Logo no início da peça dos Satyros, na fala do personagem Léo, TILL, do Grupo Galpão, é retomado, “o que sobra de um ser humano se tirarmos tudo dele?” A partir da mesma reflexão os dois grupos teatrais nos apresentaram peças muito distintas. Observem que a temática de Till data do Medievo, período profundamente marcado pela fé cristã, pelo medo e pela cisão entre corpo e alma, ao passo que os Satyros se propõem a discutir o pós-homem, ou seja, a possibilidade de transformação física e, claro, do próprio ser que é decorrente desta. Como na Idade Média, corpo e alma travam um embate, assumir um corpo e suas ações é questionar a sociedade, seus postulados e, sobretudo, definir um Eu em relação a um Outro, uma alteridade fada ao conflito.
Mas enquanto o Galpão optou por retomar a estética medieval, mesclando os gêneros, o riso ao lírico, os Satyros se posicionam no extremo oposto, trazendo o máximo de tecnologia para a cena, sem medo de explorar todos os conceitos da Arte Contemporânea, desde a frivolidade da arte como mercado, como expressão irônica dessa relação homem/consumo, ao desvelamento do interdito, a nudez dos corpos transformados e os sites de pornografia.
Para alguns dos que acompanham a XXII Semana, a estética apresentada pelos Satyros é uma estética de choque, mas a nudez em Hipóteses para o amor e a verdade não é nem erótica, nem chocante, ao contrário, ela é a expressão da dor, da dor do diferente, do que não é aceito, do preconceito e da luta em busca de afeto, como em Till e como em Escuro, uma das peças mais ousadas dessa XXII Semana Luiz Antônio.

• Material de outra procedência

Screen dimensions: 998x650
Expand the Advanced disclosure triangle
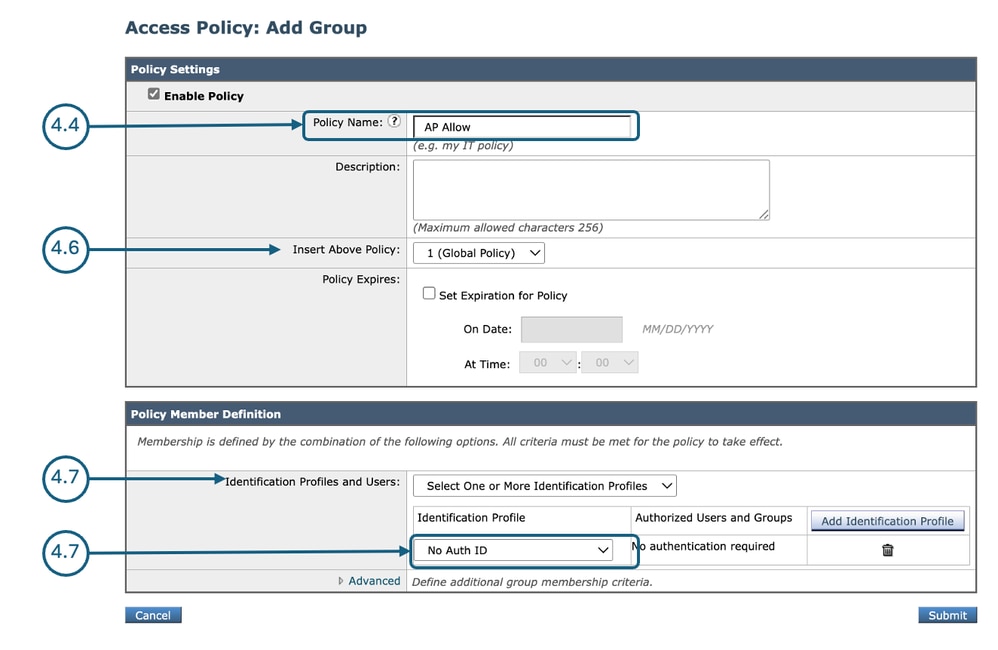click(x=342, y=581)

Escuro, das Cias Hiato e Simples de Teatro, não apresentou nudez física no palco, digo física porque não havia nenhum corpo pelado em cena, mas as almas e as relações foram despidas. Se os Satyros ousam com a presença dos transexuais em cena, Escuro ousa tanto ou mais, expondo outros corpos/seres marginalizados, estigmatizados e vítimas de preconceitos, mas a ousadia maior é estética, na contra mão das propostas contemporâneas, na qual o feio, o sujo, o escatológico, o underground é a tônica, o maior arrojo das Cias Hiato e Simples foi explorar o belo, a delicadeza, a poesia visual e dramatúrgica.
A partir de Till, passando por Escuro até Hipóteses para o amor e a verdade tivemos uma verdadeira aula sobre como o tema das relações humanas, do preconceito e da incomunicabilidade pode ser explorado e, sobretudo, como a presença dos corpos dos atores em cena emprestando sua técnica, seus gestos, seus sentimentos às personagens nos faz por alguns momentos esquecer a distancia entre o Eu e o Outro e nos possibilita realmente um diálogo, um encontro com o Ser Humano, ainda a essência de toda obra de arte.